EXERCISE OBJECTIVE>
Format the entries from the line containing "Find the location of a particular element. The height" through the line containing "Describe the element at coordinates (100, 1528)" as a Markdown table with the columns Row and Line. Put a row number in the first column and the line in the second, and leave out blank lines.

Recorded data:
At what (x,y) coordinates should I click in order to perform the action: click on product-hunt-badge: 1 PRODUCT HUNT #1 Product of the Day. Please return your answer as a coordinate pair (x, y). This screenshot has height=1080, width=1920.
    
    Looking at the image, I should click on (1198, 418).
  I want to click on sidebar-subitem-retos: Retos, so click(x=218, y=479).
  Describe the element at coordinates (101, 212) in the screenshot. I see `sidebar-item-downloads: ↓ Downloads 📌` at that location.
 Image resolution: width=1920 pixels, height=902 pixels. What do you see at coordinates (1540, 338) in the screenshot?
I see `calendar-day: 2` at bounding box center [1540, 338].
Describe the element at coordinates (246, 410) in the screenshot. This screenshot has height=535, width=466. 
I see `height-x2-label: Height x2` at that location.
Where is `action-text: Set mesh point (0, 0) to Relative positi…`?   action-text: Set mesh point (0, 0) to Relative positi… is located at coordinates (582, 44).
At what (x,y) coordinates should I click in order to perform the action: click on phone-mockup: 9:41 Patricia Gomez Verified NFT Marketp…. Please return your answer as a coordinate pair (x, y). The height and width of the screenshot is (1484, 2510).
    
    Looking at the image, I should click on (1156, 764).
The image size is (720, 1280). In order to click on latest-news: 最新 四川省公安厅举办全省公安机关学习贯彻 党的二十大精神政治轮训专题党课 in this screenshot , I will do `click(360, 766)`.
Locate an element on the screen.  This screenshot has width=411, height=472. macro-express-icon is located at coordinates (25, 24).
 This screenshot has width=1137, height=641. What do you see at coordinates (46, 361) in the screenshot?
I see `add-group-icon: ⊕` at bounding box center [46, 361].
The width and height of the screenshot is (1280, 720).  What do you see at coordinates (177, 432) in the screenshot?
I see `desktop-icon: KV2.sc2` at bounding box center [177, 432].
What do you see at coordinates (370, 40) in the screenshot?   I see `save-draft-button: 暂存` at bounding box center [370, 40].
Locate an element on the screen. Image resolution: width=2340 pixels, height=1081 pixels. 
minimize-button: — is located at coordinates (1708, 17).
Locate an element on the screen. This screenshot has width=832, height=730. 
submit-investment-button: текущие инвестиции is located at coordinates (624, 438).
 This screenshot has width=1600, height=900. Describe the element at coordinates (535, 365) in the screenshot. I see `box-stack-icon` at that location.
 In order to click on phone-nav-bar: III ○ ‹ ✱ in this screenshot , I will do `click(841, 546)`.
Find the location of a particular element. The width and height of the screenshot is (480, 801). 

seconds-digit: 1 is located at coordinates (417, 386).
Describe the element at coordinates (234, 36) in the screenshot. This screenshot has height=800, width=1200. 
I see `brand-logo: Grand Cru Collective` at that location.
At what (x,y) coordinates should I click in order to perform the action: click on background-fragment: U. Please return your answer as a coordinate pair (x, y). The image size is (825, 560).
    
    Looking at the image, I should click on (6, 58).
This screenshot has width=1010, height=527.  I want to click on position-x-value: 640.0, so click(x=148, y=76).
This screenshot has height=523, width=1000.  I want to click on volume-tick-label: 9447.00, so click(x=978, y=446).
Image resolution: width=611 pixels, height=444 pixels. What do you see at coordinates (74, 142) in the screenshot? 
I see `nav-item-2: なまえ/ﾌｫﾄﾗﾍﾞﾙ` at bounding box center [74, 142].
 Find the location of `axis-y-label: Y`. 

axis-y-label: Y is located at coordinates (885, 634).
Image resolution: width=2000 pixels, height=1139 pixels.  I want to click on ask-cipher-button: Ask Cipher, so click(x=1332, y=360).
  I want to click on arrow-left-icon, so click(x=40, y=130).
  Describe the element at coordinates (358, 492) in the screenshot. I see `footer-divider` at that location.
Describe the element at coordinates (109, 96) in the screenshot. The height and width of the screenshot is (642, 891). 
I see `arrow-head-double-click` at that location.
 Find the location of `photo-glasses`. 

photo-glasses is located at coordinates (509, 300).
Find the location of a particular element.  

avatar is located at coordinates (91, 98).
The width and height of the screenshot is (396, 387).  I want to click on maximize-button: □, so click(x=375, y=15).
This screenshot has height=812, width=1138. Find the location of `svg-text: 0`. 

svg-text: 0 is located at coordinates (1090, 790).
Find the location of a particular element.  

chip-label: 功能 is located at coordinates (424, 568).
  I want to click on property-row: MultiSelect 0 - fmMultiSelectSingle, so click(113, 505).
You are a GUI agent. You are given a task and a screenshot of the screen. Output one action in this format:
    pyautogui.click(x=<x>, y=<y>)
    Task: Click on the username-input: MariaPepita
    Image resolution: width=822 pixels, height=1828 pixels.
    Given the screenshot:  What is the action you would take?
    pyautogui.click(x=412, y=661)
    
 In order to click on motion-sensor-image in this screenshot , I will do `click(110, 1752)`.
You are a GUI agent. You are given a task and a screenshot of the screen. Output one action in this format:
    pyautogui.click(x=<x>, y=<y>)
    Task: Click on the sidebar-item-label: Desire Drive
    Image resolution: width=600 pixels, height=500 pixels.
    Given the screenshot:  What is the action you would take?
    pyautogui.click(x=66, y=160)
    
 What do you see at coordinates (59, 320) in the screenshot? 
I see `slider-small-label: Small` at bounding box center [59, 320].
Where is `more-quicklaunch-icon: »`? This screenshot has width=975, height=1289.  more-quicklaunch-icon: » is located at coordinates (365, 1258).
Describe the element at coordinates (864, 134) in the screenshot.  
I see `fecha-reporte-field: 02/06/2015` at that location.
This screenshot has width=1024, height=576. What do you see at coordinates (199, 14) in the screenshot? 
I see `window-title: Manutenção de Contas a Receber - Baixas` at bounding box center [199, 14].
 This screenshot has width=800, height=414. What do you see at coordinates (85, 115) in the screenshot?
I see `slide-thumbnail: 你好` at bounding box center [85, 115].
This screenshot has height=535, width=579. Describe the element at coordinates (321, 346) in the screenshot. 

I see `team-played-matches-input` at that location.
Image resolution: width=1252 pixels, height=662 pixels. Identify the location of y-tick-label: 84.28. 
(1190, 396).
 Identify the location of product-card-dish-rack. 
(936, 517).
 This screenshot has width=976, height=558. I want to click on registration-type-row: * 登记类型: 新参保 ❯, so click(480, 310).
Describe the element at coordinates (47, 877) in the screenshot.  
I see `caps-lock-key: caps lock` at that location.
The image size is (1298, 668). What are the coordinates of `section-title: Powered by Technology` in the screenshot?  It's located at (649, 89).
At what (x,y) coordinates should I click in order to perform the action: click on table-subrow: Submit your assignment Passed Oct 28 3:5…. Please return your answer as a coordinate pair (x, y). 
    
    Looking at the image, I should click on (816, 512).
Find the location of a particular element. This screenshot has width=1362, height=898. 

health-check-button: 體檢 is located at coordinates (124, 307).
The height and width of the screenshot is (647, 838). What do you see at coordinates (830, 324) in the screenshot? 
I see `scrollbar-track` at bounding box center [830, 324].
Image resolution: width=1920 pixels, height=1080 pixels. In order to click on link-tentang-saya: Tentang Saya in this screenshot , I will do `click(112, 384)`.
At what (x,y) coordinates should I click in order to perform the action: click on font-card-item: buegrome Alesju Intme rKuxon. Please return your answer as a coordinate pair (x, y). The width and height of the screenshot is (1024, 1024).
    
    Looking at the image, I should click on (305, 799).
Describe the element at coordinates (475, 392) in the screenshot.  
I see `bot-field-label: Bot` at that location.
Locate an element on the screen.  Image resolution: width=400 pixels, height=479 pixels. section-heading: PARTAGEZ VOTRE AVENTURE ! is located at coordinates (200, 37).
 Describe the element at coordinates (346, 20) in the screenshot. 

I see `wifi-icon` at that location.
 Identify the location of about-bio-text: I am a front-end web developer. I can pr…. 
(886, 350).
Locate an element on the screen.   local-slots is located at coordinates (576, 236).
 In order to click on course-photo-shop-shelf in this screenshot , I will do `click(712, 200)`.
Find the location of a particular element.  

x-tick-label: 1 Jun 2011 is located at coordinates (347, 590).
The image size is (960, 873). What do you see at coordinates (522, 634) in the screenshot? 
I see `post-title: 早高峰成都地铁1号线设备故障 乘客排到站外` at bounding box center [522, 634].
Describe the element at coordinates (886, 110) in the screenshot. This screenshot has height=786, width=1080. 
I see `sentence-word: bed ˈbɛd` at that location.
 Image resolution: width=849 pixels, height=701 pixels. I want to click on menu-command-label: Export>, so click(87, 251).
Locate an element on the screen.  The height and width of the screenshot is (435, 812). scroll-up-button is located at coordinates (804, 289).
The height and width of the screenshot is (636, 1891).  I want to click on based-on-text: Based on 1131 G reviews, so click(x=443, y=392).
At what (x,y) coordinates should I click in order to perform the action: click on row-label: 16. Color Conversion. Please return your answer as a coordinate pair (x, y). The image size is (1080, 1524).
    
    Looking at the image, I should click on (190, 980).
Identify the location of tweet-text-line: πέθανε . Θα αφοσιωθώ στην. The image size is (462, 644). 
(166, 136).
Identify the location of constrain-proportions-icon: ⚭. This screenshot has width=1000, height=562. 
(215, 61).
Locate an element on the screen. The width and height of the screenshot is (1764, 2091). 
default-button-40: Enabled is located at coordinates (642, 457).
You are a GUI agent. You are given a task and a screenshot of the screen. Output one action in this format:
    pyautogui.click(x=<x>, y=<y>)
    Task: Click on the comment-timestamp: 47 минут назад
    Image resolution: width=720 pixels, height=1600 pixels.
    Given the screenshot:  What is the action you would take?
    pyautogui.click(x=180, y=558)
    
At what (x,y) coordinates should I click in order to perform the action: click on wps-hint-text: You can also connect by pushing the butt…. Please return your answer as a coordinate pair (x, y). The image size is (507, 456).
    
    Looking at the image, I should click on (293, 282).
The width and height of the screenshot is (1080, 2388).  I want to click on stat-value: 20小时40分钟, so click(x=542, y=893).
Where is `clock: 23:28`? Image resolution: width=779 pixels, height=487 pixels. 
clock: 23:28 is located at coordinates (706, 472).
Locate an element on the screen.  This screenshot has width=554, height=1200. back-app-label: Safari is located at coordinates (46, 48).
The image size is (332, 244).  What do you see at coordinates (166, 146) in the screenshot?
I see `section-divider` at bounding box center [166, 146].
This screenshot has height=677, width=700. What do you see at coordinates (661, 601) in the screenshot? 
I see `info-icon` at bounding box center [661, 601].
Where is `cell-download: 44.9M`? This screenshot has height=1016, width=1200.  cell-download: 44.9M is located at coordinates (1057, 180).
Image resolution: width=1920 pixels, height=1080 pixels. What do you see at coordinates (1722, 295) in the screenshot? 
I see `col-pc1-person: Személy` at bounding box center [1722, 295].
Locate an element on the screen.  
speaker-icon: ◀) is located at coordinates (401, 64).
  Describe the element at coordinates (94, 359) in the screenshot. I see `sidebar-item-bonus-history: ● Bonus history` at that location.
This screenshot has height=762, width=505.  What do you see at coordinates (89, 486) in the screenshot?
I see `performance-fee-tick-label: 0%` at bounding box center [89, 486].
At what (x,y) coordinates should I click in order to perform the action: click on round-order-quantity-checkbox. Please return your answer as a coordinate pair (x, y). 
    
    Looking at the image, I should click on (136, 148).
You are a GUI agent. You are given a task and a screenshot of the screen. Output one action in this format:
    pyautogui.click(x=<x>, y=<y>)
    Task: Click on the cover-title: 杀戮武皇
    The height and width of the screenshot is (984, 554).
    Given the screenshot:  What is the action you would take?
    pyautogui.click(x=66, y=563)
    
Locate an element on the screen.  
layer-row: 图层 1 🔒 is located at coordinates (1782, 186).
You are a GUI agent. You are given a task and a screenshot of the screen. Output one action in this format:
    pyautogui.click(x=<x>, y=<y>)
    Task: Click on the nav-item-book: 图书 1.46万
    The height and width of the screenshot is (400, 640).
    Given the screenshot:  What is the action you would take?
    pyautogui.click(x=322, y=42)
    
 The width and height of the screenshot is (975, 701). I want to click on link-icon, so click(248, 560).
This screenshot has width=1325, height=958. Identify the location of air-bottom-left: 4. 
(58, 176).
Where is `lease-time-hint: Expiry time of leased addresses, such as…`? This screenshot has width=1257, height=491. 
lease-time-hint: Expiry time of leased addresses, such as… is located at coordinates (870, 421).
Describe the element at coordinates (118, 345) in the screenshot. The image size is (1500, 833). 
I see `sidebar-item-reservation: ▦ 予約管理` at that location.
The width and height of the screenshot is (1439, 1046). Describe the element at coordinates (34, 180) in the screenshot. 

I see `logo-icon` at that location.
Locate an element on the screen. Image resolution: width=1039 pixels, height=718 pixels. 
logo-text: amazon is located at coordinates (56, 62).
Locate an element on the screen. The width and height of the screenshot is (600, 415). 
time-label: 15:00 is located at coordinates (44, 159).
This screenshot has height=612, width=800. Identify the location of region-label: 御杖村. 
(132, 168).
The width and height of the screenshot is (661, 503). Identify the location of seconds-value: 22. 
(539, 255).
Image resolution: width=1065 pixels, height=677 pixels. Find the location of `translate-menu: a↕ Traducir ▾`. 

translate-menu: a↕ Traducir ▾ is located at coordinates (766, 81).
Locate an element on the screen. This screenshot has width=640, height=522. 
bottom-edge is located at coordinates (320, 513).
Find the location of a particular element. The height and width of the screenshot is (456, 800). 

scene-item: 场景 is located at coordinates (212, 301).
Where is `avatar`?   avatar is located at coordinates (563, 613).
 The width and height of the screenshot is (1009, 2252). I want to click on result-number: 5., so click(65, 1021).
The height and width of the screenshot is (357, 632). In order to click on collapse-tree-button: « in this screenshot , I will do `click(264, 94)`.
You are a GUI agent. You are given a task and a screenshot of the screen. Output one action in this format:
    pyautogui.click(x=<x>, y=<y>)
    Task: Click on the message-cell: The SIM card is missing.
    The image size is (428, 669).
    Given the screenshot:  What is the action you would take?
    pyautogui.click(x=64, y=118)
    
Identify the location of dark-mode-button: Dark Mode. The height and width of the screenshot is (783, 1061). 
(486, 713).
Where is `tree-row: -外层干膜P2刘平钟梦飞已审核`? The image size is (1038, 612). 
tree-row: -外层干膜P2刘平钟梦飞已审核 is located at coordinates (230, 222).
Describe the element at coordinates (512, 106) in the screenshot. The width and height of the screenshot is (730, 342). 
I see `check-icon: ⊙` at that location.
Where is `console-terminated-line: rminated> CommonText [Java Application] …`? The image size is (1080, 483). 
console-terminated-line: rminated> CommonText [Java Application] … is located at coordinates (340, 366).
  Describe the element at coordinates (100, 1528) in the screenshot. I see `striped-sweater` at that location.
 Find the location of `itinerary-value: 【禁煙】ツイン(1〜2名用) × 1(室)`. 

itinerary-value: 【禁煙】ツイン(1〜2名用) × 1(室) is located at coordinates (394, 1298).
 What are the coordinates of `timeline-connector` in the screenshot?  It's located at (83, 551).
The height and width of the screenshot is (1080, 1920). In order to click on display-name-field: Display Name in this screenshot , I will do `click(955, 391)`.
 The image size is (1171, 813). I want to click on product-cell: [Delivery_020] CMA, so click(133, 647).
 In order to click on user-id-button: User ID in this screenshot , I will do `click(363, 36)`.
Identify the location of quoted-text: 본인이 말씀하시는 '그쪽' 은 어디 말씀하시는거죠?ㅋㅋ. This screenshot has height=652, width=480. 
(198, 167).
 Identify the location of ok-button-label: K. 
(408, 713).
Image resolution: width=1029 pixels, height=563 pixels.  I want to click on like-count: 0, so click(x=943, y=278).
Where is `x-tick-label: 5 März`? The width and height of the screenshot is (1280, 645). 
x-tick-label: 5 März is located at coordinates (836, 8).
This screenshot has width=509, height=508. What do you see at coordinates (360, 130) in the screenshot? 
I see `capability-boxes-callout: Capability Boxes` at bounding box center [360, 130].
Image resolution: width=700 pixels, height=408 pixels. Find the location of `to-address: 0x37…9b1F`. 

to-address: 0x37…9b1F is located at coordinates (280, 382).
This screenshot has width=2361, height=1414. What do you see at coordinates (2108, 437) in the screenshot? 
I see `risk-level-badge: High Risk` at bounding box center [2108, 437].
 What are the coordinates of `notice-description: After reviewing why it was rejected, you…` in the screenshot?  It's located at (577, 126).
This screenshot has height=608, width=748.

SOLUTION FOR THIS TASK>
| Row | Line |
|---|---|
| 1 | Find the location of a particular element. The height and width of the screenshot is (456, 800).  |
| 2 | scene-item: 场景 is located at coordinates (212, 301). |
| 3 | Where is `avatar`?   avatar is located at coordinates (563, 613). |
| 4 |  The width and height of the screenshot is (1009, 2252). I want to click on result-number: 5., so click(65, 1021). |
| 5 | The height and width of the screenshot is (357, 632). In order to click on collapse-tree-button: « in this screenshot , I will do `click(264, 94)`. |
| 6 | You are a GUI agent. You are given a task and a screenshot of the screen. Output one action in this format: |
| 7 |     pyautogui.click(x=<x>, y=<y>) |
| 8 |     Task: Click on the message-cell: The SIM card is missing. |
| 9 |     The image size is (428, 669). |
| 10 |     Given the screenshot:  What is the action you would take? |
| 11 |     pyautogui.click(x=64, y=118) |
| 12 | Identify the location of dark-mode-button: Dark Mode. The height and width of the screenshot is (783, 1061).  |
| 13 | (486, 713). |
| 14 | Where is `tree-row: -外层干膜P2刘平钟梦飞已审核`? The image size is (1038, 612).  |
| 15 | tree-row: -外层干膜P2刘平钟梦飞已审核 is located at coordinates (230, 222). |
| 16 | Describe the element at coordinates (512, 106) in the screenshot. The width and height of the screenshot is (730, 342).  |
| 17 | I see `check-icon: ⊙` at that location. |
| 18 | Where is `console-terminated-line: rminated> CommonText [Java Application] …`? The image size is (1080, 483).  |
| 19 | console-terminated-line: rminated> CommonText [Java Application] … is located at coordinates (340, 366). |
| 20 |   Describe the element at coordinates (100, 1528) in the screenshot. I see `striped-sweater` at that location. |